The diagnosis of HP can be aided by pulmonary function testing that reveals a restrictive pattern; the restriction is worse with chronic HP and is accompanied by more severe impairments in gas exchange (eg, hypoxemia, low DLCO).  Biopsy in both acute and chronic disease reveals lymphocytic infiltrate with poorly formed noncaseating granulomas created by the walling off of inhaled antigens.  Chronic HP is associated with progressive alveolar septal fibrosis.  Removal of antigen exposure usually resolves acute disease; however, the fibrosis occurring in chronic disease is often irreversible.

(Choice A)  Asthma presents with intermittent cough and dyspnea.  Bronchiolar biopsy can reveal noncaseating granulomas, but fibrosis is not typical and eosinophilic infiltrate is expected.

(Choice B)  Chronic bronchitis presents with dyspnea and cough and is expected to cause wheezing on lung auscultation.  Lymphocytic infiltrate may be present on biopsy, but granulomas are not typical.

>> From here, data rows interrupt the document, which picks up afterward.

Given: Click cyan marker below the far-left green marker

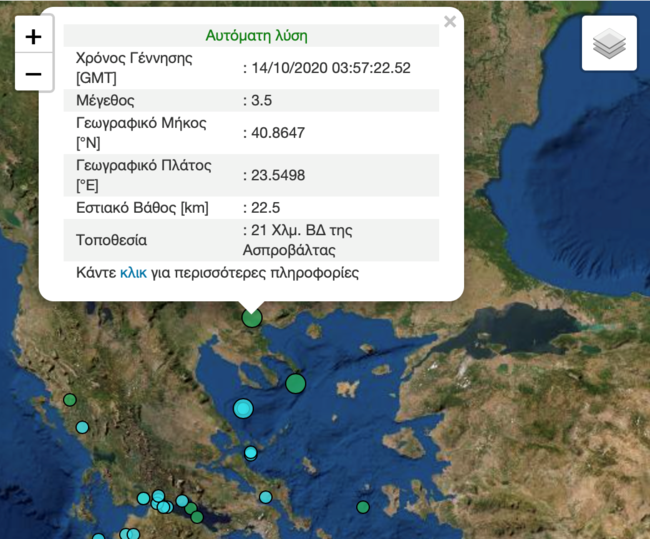Looking at the screenshot, I should [82, 427].
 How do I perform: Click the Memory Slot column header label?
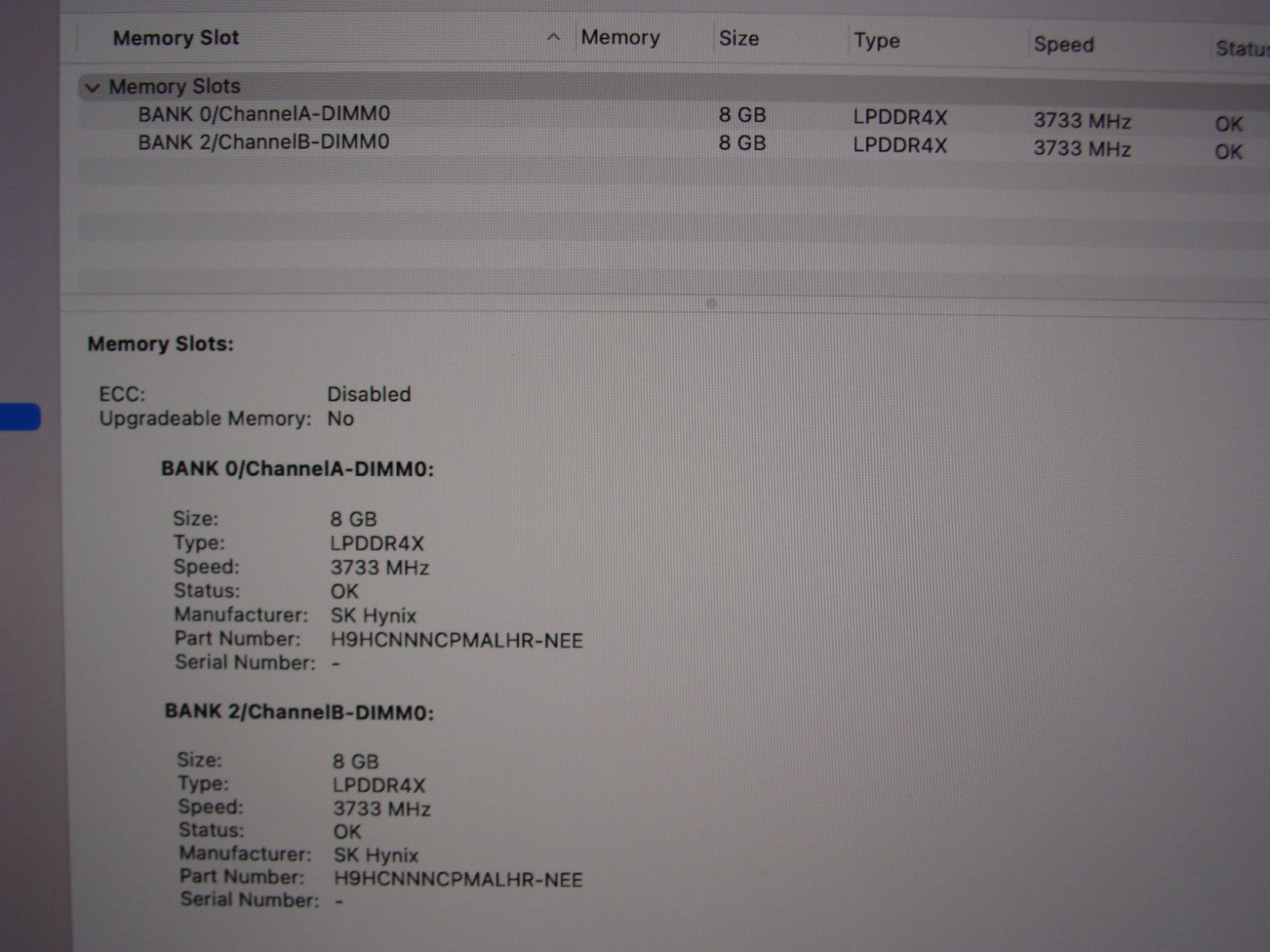pos(176,37)
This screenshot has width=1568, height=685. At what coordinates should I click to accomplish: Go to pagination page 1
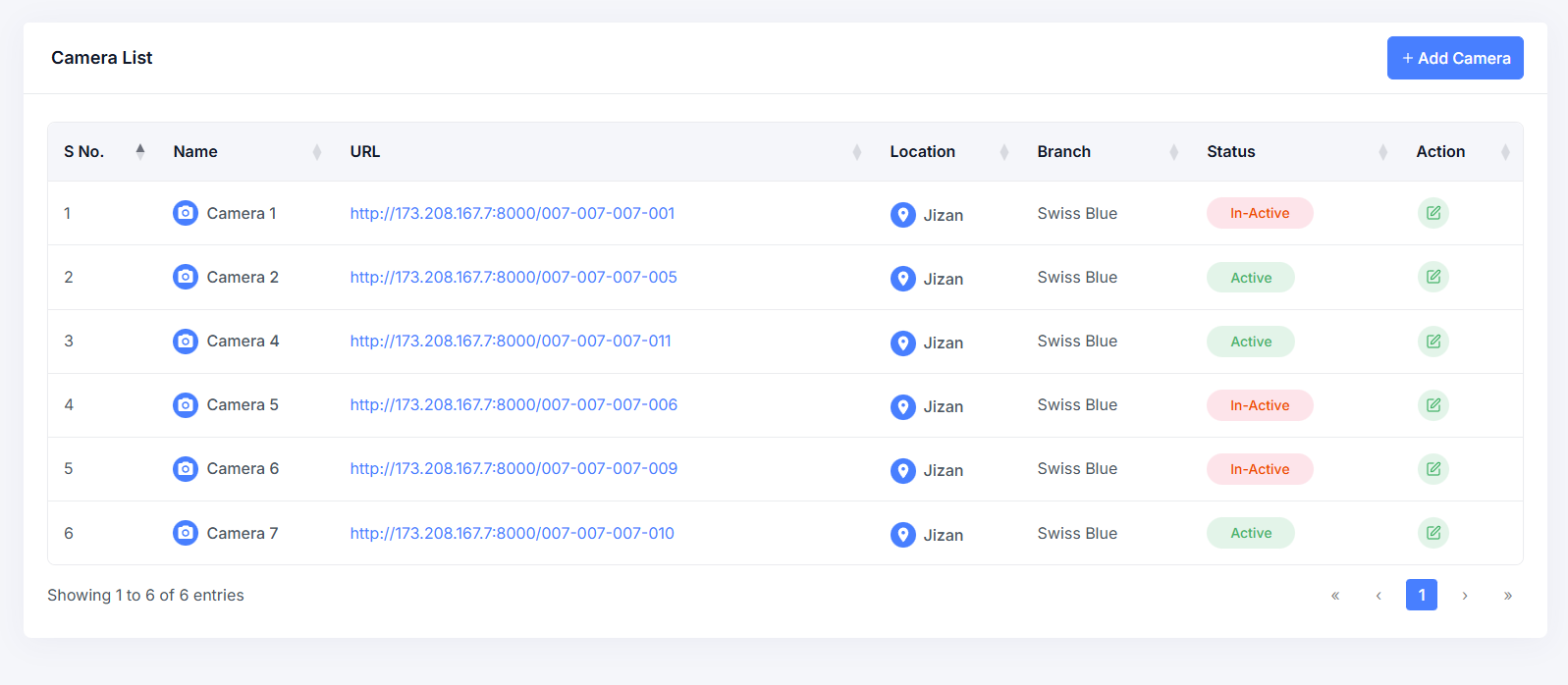point(1421,595)
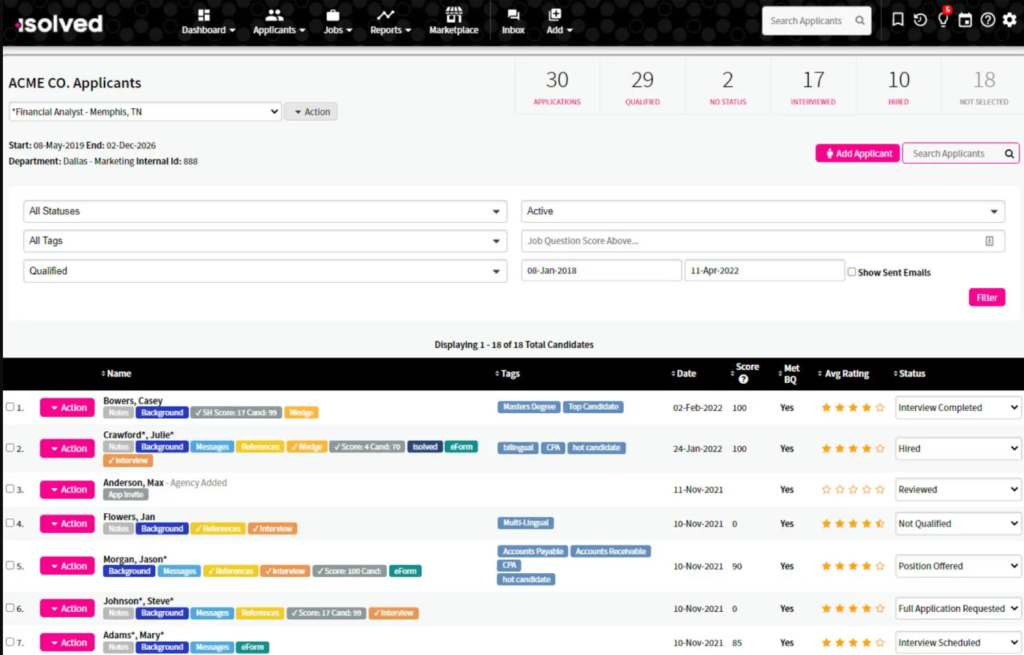Open the calendar icon in the top bar
The image size is (1024, 655).
(x=963, y=18)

(Choice D)  Idiopathic pulmonary fibrosis can present quite similarly to chronic HP, but affected patients are usually older (eg, age >50) and granulomas are not expected on lung biopsy.

(Choice E)  Pulmonary tuberculosis typically presents with fever, cough, dyspnea, night sweats, and weight loss.  Lung biopsy demonstrates lymphocytic infiltrate, but caseating (rather than noncaseating) granulomas.

Educational objective:
Hypersensitivity pneumonitis involves an exaggerated immunologic response to an inhaled antigen and can have an acute or chronic presentation.  Chronic disease presents with gradually progressive cough, dyspnea, fatigue, and weight loss, and lung biopsy reveals lymphocytic infiltrate, poorly formed noncaseating granulomas, and septal fibrosis.